First-boot agent-user migration

The harness runs as a per-agent unix user inside the container (hyperhive.user.name, defaults to the agent's logical label so each container has a uniquely-named user). Operators with legacy root-owned state dirs need a one-time data shuffle so they don't lose their claude session.

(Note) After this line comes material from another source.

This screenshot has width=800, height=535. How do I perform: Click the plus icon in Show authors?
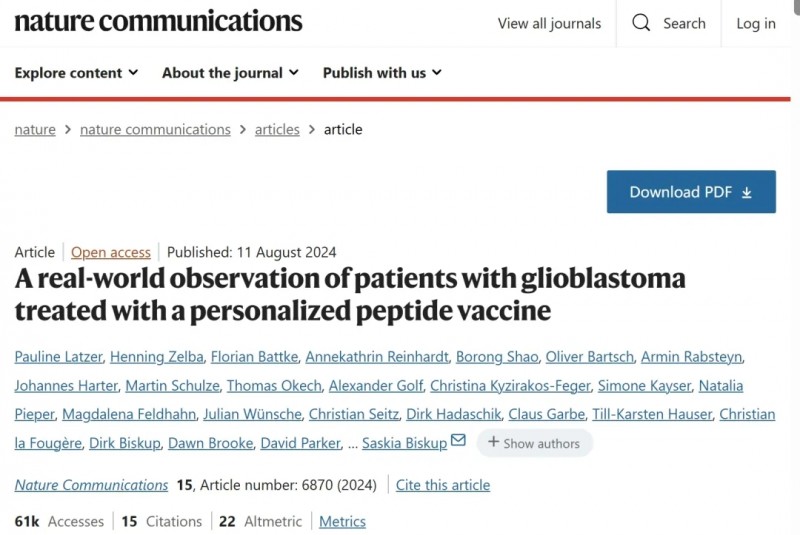click(493, 442)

system.activationScripts.hive-agent-user-migrate (in nix/templates/harness-base.nix) runs on every activation, marker-guarded so the substantive moves only happen once per container lifetime:

  1. ${homeDir} exists with the right ownership — covers the very first boot before useradd's createHome has had a chance to chown. Also re-applies on every rebuild in case the meta-flake's per-agent name evolves (rare).
  2. Migrate any leftover /root/.claude content into ${homeDir}/.claude — legacy claude wrote to root's empty home; the bind mount didn't exist yet. Marker (/var/lib/hive-agent-user-migrated) guards single-shot. cp -an (no-clobber) so any pre-existing files at the new location win — never blow over data already there.
  3. Chown the bind-mounted state dir (/agents/*/state) recursively so the agent user can read/write it. Wildcard matches the single agent that container sees; -h skips symlinks the agent might have planted.
  4. Chown the ~/.claude/ bind-mount recursively. Legacy claude wrote .credentials.json 0600 root:root; the current harness reads ~/.claude/ as the agent user to decide Online vs NeedsLogin in login::has_session. Without the chown the existing credentials get silently treated as "no session" and the operator re-prompts every boot.

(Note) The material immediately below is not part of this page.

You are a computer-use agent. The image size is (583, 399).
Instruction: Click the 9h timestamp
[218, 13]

The activation script will eventually become unnecessary once no operators have legacy root-owned state dirs left to migrate; drop the body + marker check at that point.

Matrix per-agent daemon + token-arrival trigger

hive-matrix-daemon is a long-running matrix-sdk Client + sync process per agent. Holds the unix socket the stdio hive-matrix-mcp bridge talks to, emits hyperhive wake signals on incoming room events via /run/hive/mcp.sock. Conditional on hyperhive.matrix.enable (which both the daemon AND the auto-injected extraMcpServers.matrix entry read).

Socket path lives inside the systemd-managed runtime dir (RuntimeDirectory = "hive-matrix"/run/hive-matrix/, owned by the agent user) so the daemon can bind without needing root over /run/ itself. Both daemon + bridge agree on the path via the HIVE_MATRIX_SOCKET env var.

First-boot ordering: hive-c0re provisions the matrix token AFTER agent containers come up. Without the path-trigger sibling (systemd.paths.hive-matrix-daemon, PathExistsGlob = /agents/*/state/matrix-token), the daemon would exit 0 quietly the first time it ran and the MCP would have no backend until the next restart. The .path unit makes the appearance of the token re-fire the service so the daemon comes alive in the same boot cycle as provisioning. matrix-avatar-sync.path uses the same pattern for the icon-upload oneshot.

matrix-avatar-sync (two-step media + profile dance)

Mirrors the forge-avatar oneshot's shape (docs/conventions.md:: Best-effort oneshot services) but differs in protocol: matrix avatars are a two-step POST /media/r0/uploadPUT /profile/<user_id>/avatar_url dance, both authenticated by the access_token written by hive-c0re::matrix::ensure_user_for to <state>/matrix-token.

Triggered by EITHER boot (wantedBy = multi-user.target) OR the sibling matrix-avatar-sync.path firing on token appearance. Both paths re-run the oneshot idempotently — running the avatar set twice is harmless.

Critically: RemainAfterExit = false (not the more common true for oneshots). systemd treats RemainAfterExit = true oneshots as "still running" after the first exit, so the second trigger from the .path watcher becomes a no-op. Setting it to false lets re-fires actually re-execute. The trade-off is the service unit shows inactive (dead) between fires — visible in journalctl but harmless; the .path unit drives the lifecycle.